→ **THE TASK**
Take the line that contains "You are a computer-use agent." and each line after it to the end of the data below, and set them down exactly, omitting pictures.

Collected data entries

◆ ◆ ◆ ◆

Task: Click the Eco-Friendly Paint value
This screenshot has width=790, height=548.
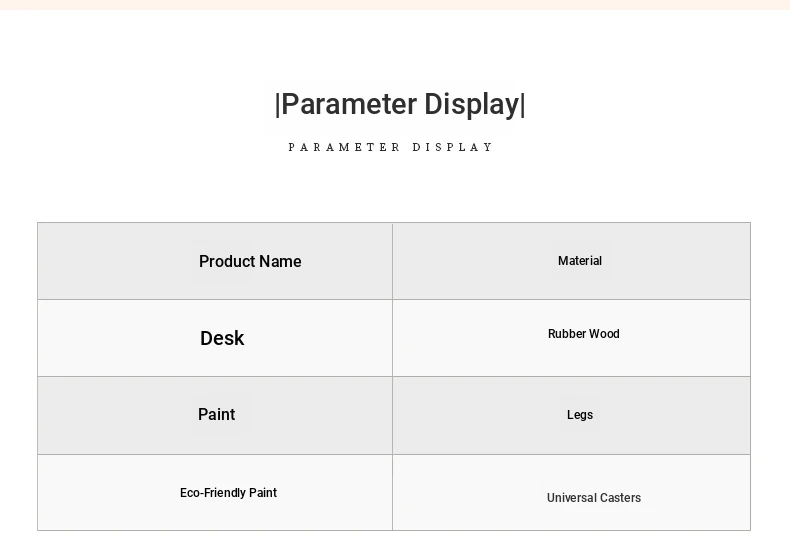Action: pyautogui.click(x=228, y=493)
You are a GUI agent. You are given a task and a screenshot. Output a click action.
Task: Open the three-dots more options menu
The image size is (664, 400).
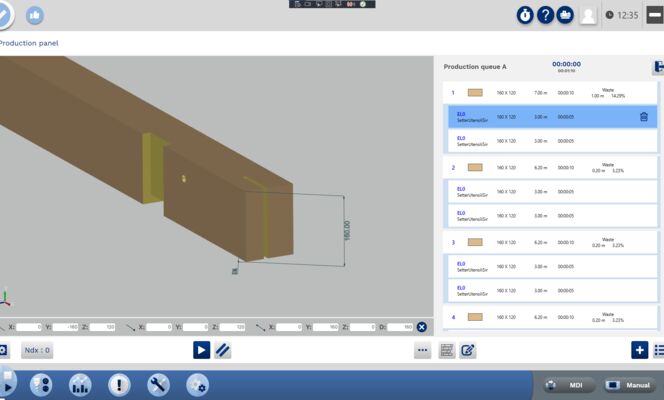click(423, 350)
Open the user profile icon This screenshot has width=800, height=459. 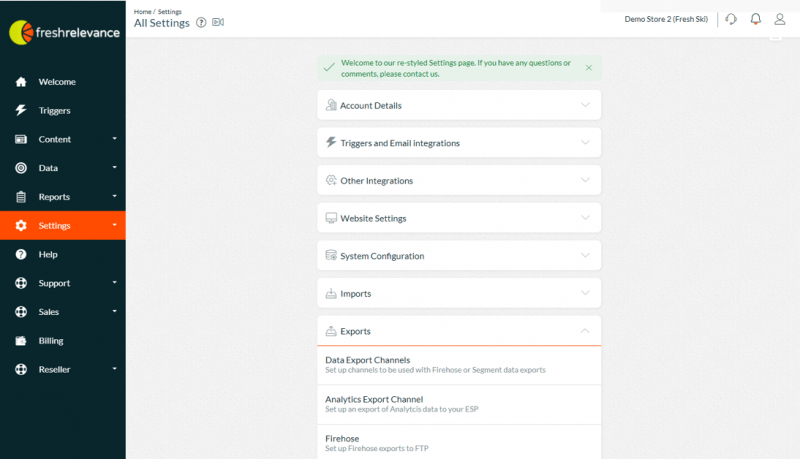pyautogui.click(x=780, y=19)
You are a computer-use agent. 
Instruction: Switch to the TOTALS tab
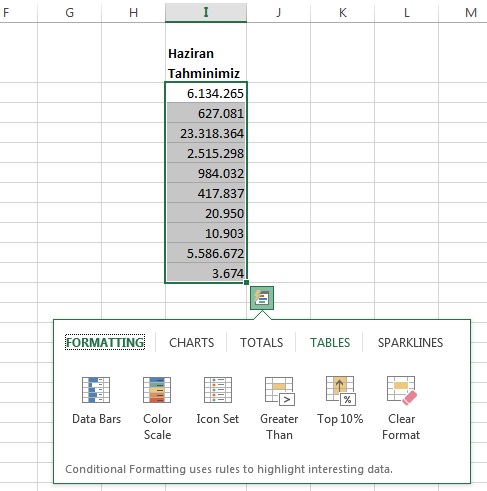point(261,342)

◆ ◆ ◆ ◆

→ **OUTPUT OF THE EXERCISE**
You are a computer-use agent. 
Instruction: Switch to the TOTALS tab
point(261,342)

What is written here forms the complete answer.